→ YOUR OBJECTIVE:
The listing below is the input. Say how many of its lines contain "details", giving the number alone.

→ DATA UNDER STUDY:
=== Begin Enclosure ===
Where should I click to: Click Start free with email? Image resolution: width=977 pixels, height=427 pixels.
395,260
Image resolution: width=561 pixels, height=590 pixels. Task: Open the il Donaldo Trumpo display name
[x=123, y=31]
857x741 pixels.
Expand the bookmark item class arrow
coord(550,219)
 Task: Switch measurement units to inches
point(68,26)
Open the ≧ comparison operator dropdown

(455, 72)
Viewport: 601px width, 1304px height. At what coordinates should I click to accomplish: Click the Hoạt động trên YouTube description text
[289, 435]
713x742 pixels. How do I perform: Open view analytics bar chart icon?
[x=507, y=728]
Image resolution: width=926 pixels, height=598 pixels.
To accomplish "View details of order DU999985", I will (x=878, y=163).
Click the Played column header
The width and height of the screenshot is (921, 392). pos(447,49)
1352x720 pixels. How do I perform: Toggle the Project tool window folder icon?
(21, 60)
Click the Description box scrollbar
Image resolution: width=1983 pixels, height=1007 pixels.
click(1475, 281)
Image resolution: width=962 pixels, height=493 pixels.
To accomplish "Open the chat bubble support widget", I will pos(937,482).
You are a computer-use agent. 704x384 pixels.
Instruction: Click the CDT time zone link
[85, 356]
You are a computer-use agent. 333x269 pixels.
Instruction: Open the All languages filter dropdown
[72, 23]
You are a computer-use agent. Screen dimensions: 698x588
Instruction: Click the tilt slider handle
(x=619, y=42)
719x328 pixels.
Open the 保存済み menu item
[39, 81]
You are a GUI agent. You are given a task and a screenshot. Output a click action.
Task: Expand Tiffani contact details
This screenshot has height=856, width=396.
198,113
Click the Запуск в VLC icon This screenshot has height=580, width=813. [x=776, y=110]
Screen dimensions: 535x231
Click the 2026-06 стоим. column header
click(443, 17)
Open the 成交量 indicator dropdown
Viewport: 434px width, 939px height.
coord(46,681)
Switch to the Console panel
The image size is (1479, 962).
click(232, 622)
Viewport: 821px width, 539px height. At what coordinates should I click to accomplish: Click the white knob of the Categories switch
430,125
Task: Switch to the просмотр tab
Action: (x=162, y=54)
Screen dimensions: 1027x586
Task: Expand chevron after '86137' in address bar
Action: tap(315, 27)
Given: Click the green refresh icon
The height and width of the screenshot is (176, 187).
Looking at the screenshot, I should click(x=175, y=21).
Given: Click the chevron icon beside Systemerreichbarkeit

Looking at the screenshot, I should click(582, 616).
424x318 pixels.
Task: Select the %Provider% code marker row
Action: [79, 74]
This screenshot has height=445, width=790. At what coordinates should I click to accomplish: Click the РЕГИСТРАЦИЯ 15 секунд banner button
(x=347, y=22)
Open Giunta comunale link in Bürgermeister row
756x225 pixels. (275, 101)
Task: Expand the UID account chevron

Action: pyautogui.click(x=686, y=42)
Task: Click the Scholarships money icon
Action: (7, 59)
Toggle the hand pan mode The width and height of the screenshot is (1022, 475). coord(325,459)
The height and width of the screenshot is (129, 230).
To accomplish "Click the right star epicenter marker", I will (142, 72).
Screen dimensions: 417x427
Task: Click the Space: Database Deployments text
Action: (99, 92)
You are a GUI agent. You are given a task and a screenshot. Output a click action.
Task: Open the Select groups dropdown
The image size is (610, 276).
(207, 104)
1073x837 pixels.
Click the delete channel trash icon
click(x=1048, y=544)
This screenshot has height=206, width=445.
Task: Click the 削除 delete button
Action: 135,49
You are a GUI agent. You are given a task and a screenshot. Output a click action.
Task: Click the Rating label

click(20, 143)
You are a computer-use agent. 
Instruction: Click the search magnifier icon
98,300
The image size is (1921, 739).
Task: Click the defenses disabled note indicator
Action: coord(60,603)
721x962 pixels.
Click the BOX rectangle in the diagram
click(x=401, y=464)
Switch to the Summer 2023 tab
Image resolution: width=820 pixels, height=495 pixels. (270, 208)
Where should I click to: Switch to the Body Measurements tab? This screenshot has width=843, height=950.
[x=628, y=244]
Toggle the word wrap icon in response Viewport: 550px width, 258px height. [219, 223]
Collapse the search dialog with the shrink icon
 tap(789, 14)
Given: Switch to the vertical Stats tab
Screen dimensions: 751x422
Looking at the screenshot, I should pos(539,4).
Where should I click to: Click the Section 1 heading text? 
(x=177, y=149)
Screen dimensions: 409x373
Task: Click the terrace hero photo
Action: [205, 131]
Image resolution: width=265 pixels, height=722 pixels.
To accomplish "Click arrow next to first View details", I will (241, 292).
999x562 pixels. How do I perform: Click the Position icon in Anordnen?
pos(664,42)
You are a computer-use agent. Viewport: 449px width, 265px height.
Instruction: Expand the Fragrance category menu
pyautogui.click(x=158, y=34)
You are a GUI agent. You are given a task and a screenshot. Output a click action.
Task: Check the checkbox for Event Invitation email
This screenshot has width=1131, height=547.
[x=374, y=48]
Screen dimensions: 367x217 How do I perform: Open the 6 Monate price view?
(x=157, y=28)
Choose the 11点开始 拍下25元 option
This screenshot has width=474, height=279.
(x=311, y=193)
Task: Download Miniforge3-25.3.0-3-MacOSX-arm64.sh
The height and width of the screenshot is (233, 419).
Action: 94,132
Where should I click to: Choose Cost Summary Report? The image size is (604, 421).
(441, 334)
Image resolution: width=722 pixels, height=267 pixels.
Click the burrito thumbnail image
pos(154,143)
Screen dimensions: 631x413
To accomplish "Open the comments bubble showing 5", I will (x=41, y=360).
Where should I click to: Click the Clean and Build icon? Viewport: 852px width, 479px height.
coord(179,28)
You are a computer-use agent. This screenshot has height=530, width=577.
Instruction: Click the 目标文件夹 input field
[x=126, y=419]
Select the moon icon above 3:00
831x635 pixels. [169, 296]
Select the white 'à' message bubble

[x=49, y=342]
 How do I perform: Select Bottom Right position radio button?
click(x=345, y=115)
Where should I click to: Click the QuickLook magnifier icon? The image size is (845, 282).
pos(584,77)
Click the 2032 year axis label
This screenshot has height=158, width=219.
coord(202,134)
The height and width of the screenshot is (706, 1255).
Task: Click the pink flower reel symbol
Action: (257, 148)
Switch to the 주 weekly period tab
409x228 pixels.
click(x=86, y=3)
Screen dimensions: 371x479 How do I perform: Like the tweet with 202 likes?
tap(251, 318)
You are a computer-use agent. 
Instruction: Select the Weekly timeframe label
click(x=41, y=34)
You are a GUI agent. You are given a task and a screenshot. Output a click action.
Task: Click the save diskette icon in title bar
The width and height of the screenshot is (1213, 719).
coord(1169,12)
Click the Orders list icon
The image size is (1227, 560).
=== End Enclosure ===
→ COMPLETED TASK:
3